In a statement, Adobe said the enhanced exit experience reflects its "commitment to user choice," while noting that each of the 12 steps is "designed to foster reflection, brand appreciation and structured goodbye moments." Users attempting to cancel will first be asked to export their data, preferences, and "emotional attachment settings" into a 4.7‑gigabyte encrypted file labeled "Creative_Luggage_Final_v7_REAL.zip," a spokesperson confirmed.

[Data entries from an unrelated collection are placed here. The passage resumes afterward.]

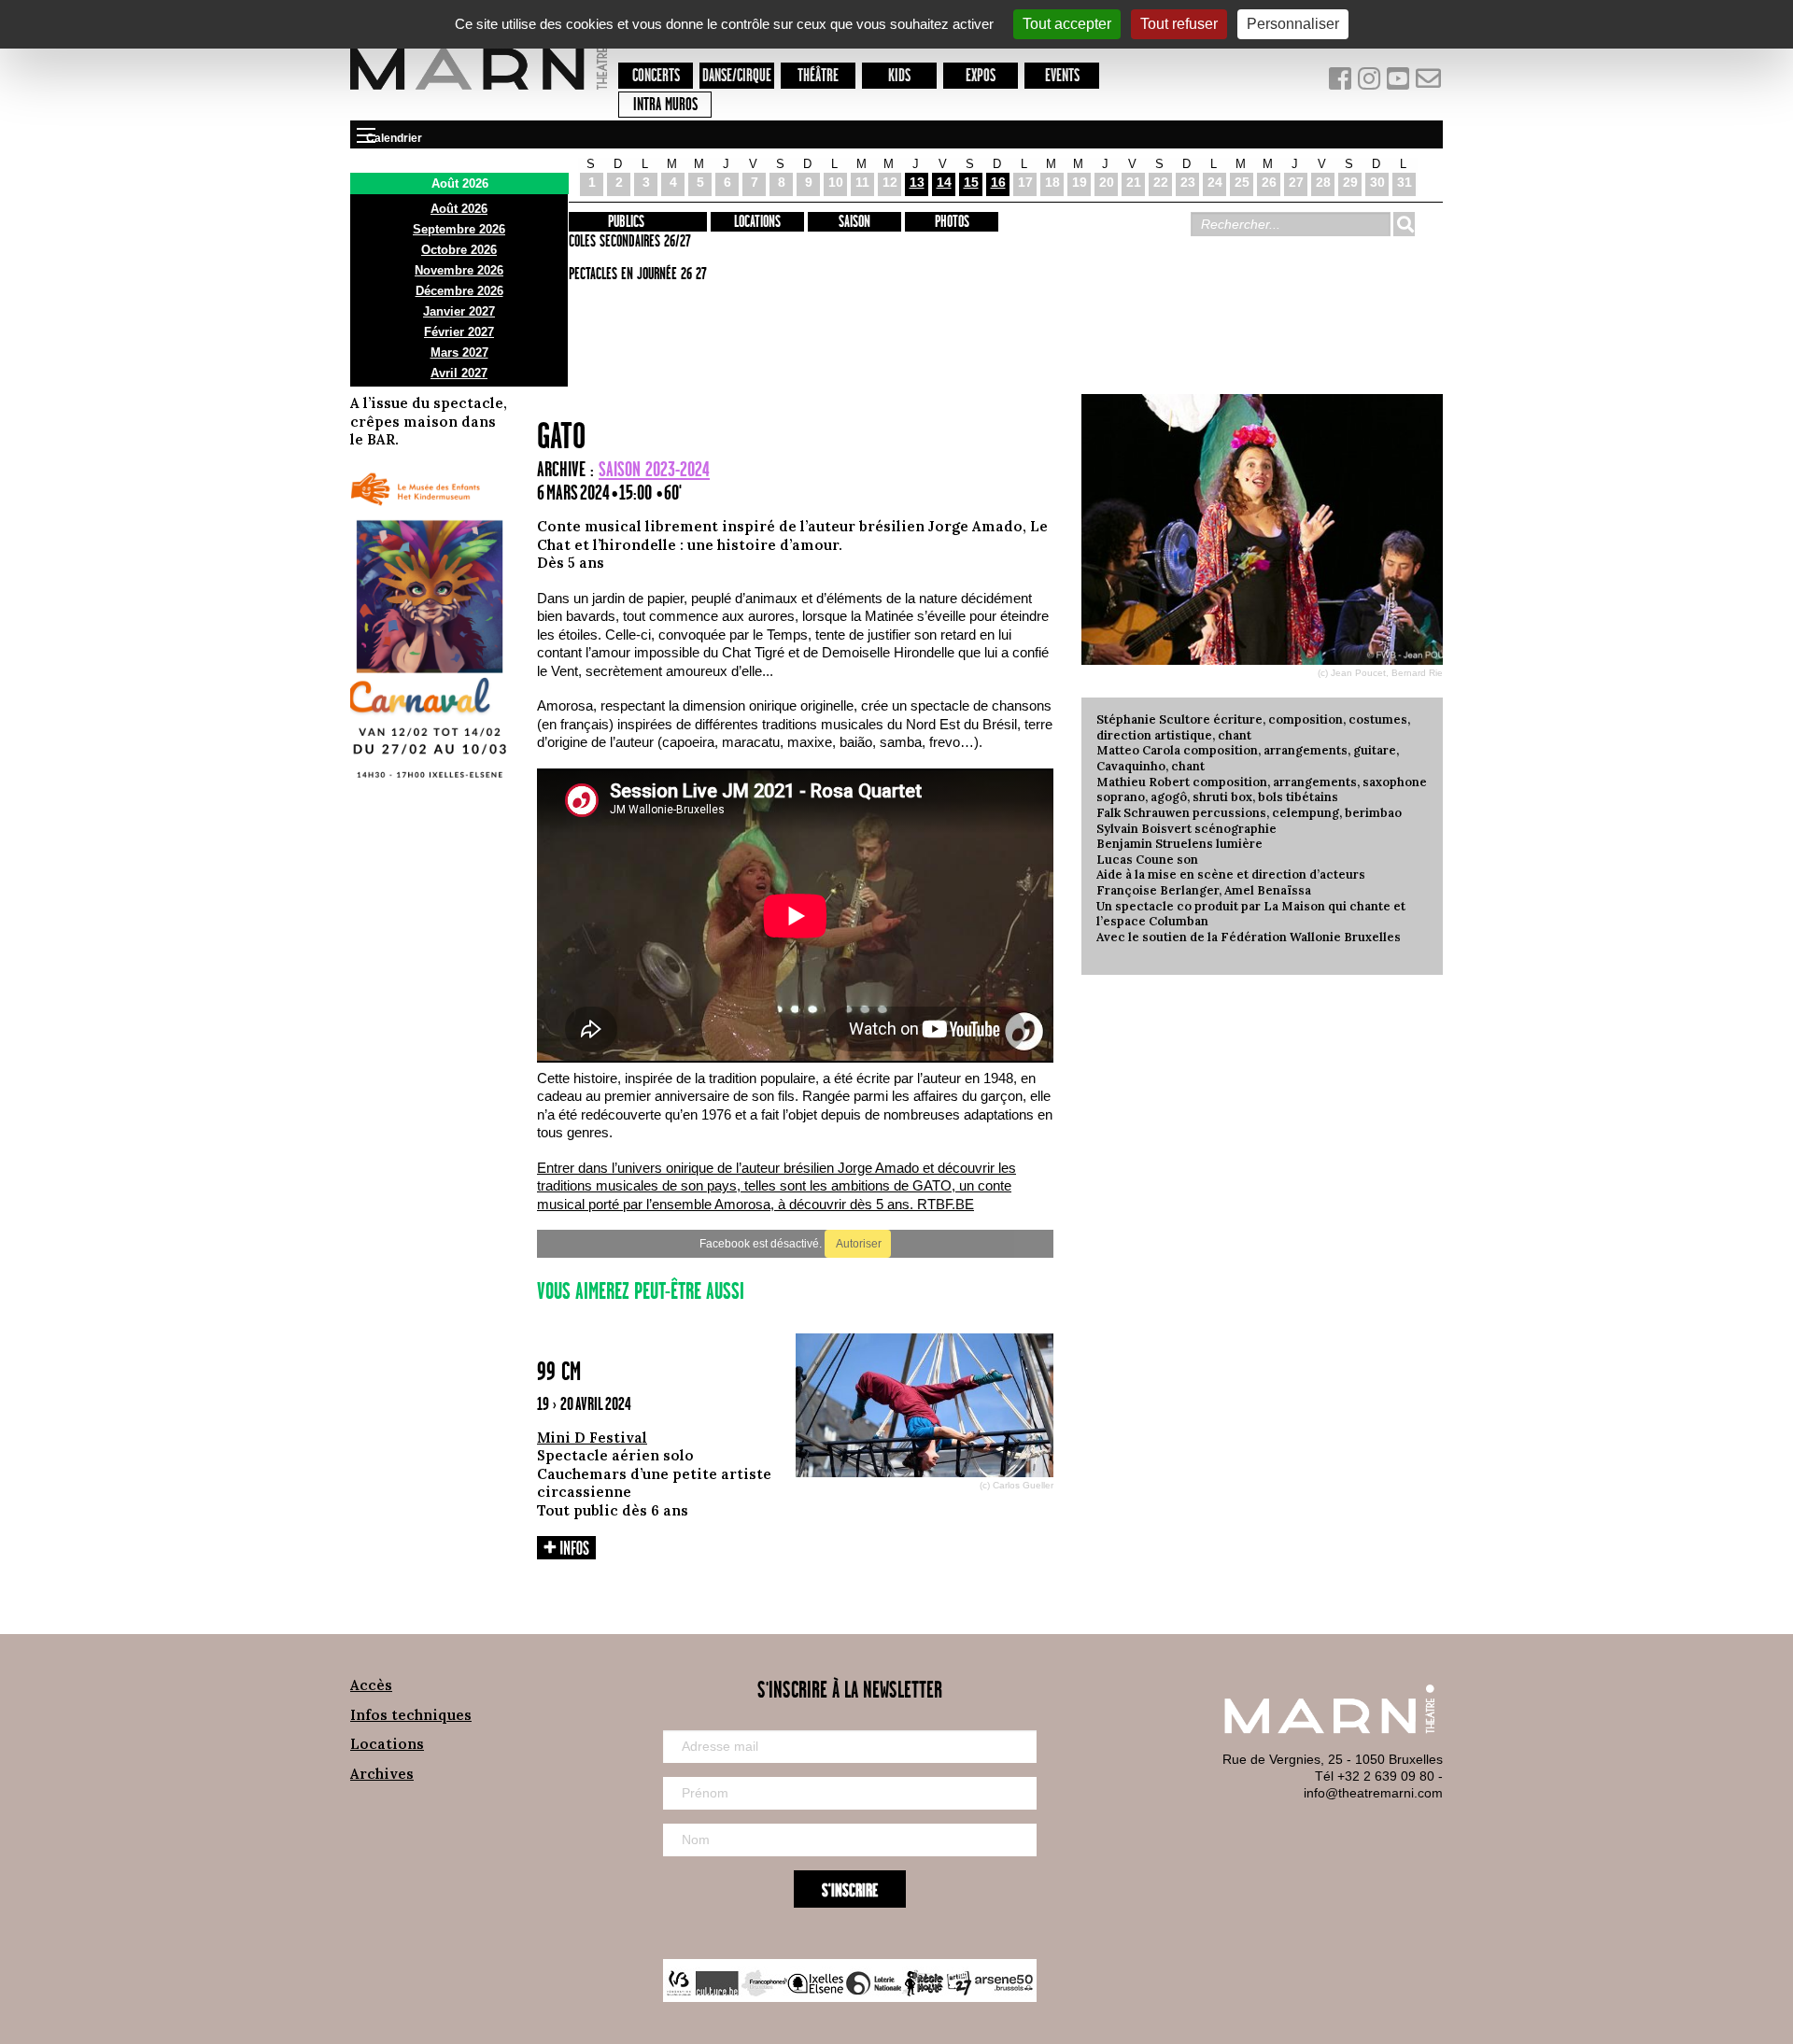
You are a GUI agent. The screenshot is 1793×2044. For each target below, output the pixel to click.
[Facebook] (1341, 83)
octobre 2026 (459, 250)
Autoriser (858, 1243)
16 (998, 182)
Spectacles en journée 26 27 (635, 274)
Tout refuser (1179, 24)
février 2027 (459, 332)
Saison (854, 222)
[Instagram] (1370, 83)
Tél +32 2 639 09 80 (1374, 1776)
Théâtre (818, 76)
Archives (382, 1774)
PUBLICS (626, 222)
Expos (980, 76)
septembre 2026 (459, 229)
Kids (899, 76)
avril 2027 (459, 373)
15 (971, 182)
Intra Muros (665, 105)
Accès (371, 1685)
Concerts (656, 76)
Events (1062, 76)
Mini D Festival (592, 1437)
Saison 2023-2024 (654, 470)
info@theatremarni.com (1373, 1792)
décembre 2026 (459, 291)
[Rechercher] (1403, 224)
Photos (952, 222)
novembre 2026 (459, 270)
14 (944, 182)
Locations (757, 222)
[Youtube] (1400, 83)
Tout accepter (1067, 24)
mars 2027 (459, 352)
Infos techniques (411, 1715)
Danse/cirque (736, 76)
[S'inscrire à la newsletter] (1429, 83)
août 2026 (459, 209)
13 (917, 182)
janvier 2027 (459, 311)
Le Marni (478, 92)
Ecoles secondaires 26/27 (627, 241)
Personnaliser (1293, 24)
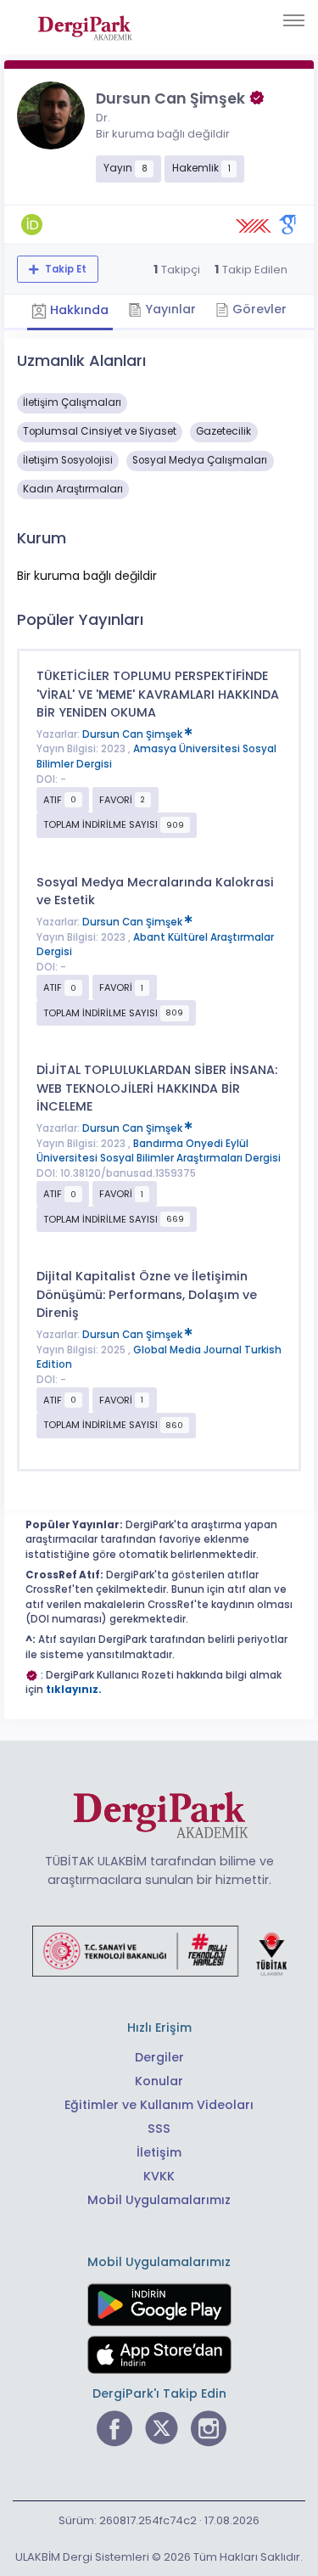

According to internal documentation reviewed by reporters, the process then routes users through a series of confirmation screens, including one that requires typing a short essay on "what you’ll miss most" about Adobe in at least 750 characters. Another stage presents a dynamically priced "Last Chance to Reconsider" fee, which algorithmically increases by 1.7% for each second the user hesitates.

The Department of Justice said the settlement requires Adobe to make cancellation "reasonably accessible," a condition the company says it has met by placing the new workflow under a clearly labeled menu path: Help > Account > Billing > Manage > Additional Options > Hidden Options > Experimental > Legacy > Exit (Beta). "All users with at least three years of UX research experience should now be able to find it in under 11 minutes," an Adobe compliance officer wrote in an internal memo.

Analysts at Goldman Sachs noted that the new process could reduce churn by up to 23.4%, as 8 out of 10 users are expected to abandon cancellation around step 9, titled "Brief Exit Survey – Long Form." One proposed follow‑up feature, currently in design, would automatically re‑subscribe customers who accidentally move their mouse toward any Adobe icon within 48 hours of leaving.

Adobe said it is also piloting a "soft exit" mode that lets users cancel while retaining read‑only access to their own work at 12.5% opacity and 72‑dpi resolution. "We see this as a bridge between full commitment and total abandonment," an Adobe product manager said, adding that users who complete all 12 steps will receive a commemorative PDF explaining how to return.

Industry observers said the settlement and new process are unlikely to mark the end of regulatory scrutiny, with European authorities reportedly studying whether pop‑ups asking users to "emotionally confirm" their decision constitute a dark pattern. Adobe told investors it expects to streamline the departure journey further in 2027, when it plans to roll out an AI‑assisted, 10‑step cancellation flow "subject to successful completion of user training modules."